ドーナの訳のわからない行動に二人はあっけにとられて動きを止め、彼の方を見やる。
「ヘレナ、お前には明日からギルドサーチに同行してもらう」
「ほえっ!?」
予期せずして矢面に立たされたヘレナは素っ頓狂な声を上げるが、それでもドーナは構わずに話の続きを始める。
「状況が状況だしそろそろお前も覚えておいた方がいいだろ。 ギルドサーチも色々な発見があって楽しいし捨てたもんじゃないぞ?」
「そんな探究心なんて犬に食わせておけばいいんですよ! いいですかドーナさん、私のように貧弱でか弱いくて可愛い女の子がギルドサーチなんてしたら一瞬でお陀仏になります」
「大丈夫だ、安心しろヘレナ!」
「何を根拠にそんな事を言ってるんですか!?」
なんとしてでもギルドサーチをしたくないヘレナは必死になって声を荒げるが、そんな彼女に対してドーナは白い歯を見せて親指を立てる。
「お前は図太い精神持ってるし何よりも貧弱じゃなくて貧乳だ」
彼の一言で空気が凍りつく。
やがて、
「あ、そうですか。それよりもなんでオリヴィエにギルドサーチを頼まないんですか? 私だけなんて不公平ですよ」
ヘレナの胸はさして大きい訳でもなければ貧乳な訳でもない。
なのでドーナに揶揄された所で何の気にも止めずに盛大なスルーをかました。
「なぁ、そこ普通女の子だったらムキーッつって怒るところじゃないの? おじさんオリヴィエから向けられる心から軽蔑したような冷たい視線を浴びて心が痛いんだけど」
「いえ、私は別に軽蔑してる訳じゃありませんよ、ただ………」
オリヴィエは少し悩んだ後にポツリ、
「少し気持ち悪いなと思って」
「それ意味同じだからな? 自由人で傍若無人なヘレナもヘレナだが、平気で高火力な発言を見舞ってくるお前もお前だな」
「なっ、何を言ってるんですか!私は真人間です、ヘレナと一緒にしないでください!」
「あん、喧嘩売ってんのか乳袋」
「だから…………誰が乳袋よ!」
取っ組み合いを始める二人を半眼を作って眺めていたドーナは呆れながら咎めるように咳払いをした。

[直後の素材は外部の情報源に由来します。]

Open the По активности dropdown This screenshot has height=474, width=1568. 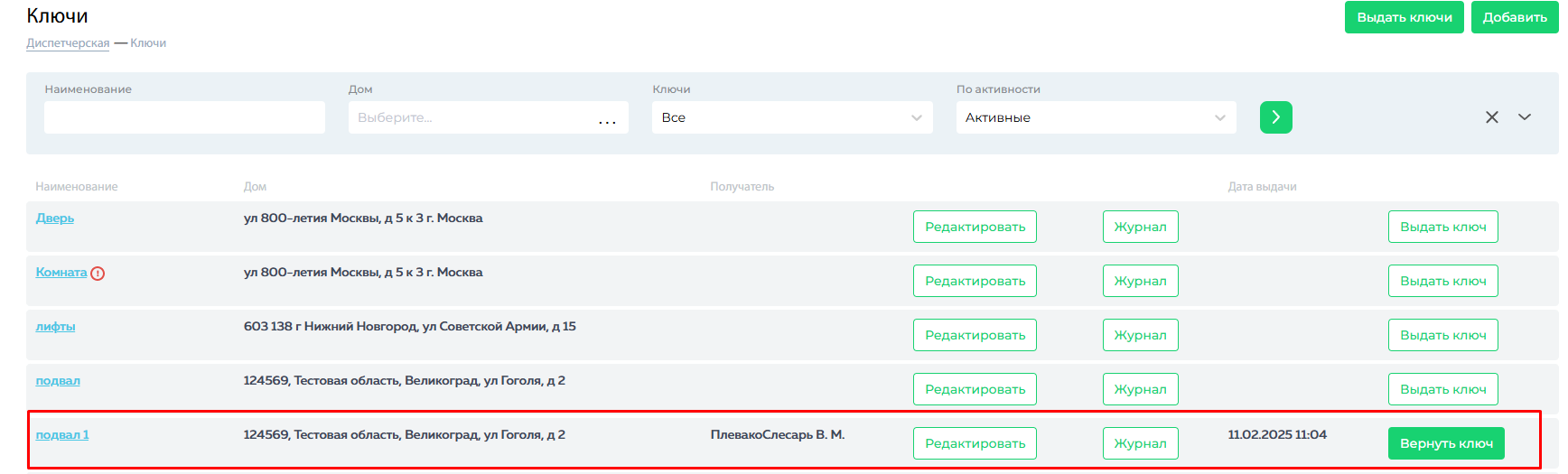pyautogui.click(x=1096, y=117)
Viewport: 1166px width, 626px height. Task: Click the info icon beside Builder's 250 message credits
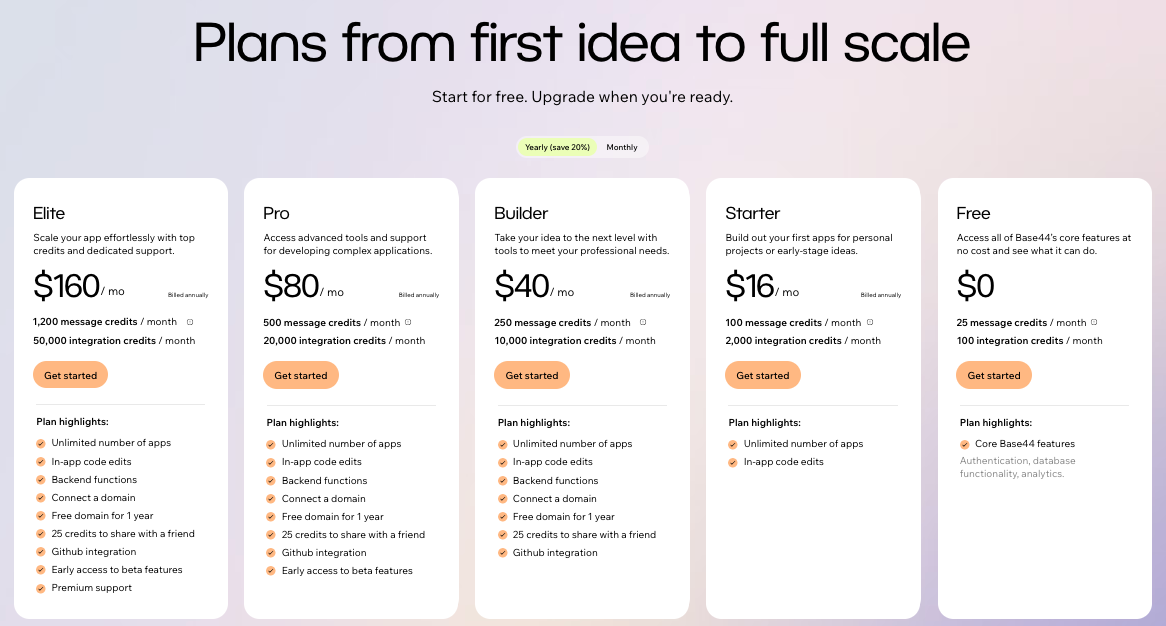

「とにかくだヘレナ。オリヴィエをギルドサーチに行かせない最大の理由としては受付嬢として優秀だからだ。 その点お前は外回りで必ず成果を出してくれる人材ではあるけど、知っての通り今このギルドは多忙だから外回りをする必要もない」
「むぅ、つまり単純に言えば受付嬢として程度の低い私よりもオリヴィエをギルドに残した方が得策だって言いたいんですか?」
「まぁそんな感じだな」
肯定を示す彼の言い分に納得のいかないヘレナは唇を尖らせ、薄墨色の双眼を細めてオリヴィエに向ける。
オリヴィエはというとそんな視線に耐えきれず、居心地の悪そうにして斜め上を向いた。
「えと、と、とりあえず頑張ってヘレナ! 受付の事は私がやっておくから!」
任せろと言わんばかりに冷や汗を流しながらも豊かに育った胸を叩くオリヴィエを見てヘレナは浅く息を吐いた。
「分かりました、要領のいい私の事ですからギルドサーチもすぐに覚えると思います。ただ、私が普通にギルドサーチをこなせる様になったその時はオリヴィエにもやらせて下さいよ?」
「安心しろ、その時はしっかりオリヴィエにもやらせるから。それじゃあ明日はいつものようにギルドに来るんじゃなくて広場の噴水前に居てくれ」
「分かりましたよ、それじゃあお疲れ様です」
ヘレナは心底面倒臭そうに返事をして軽く手を振ると、カウンターから自らの荷物を持ってギルドの外に出た。
…………もう仕事辞めたい。
今日の過剰な労働に加えて新たな仕事まで増えてしまい、身心共に疲れ果てたヘレナは心中でそんな事を呟きながら帰路に着いたのだった。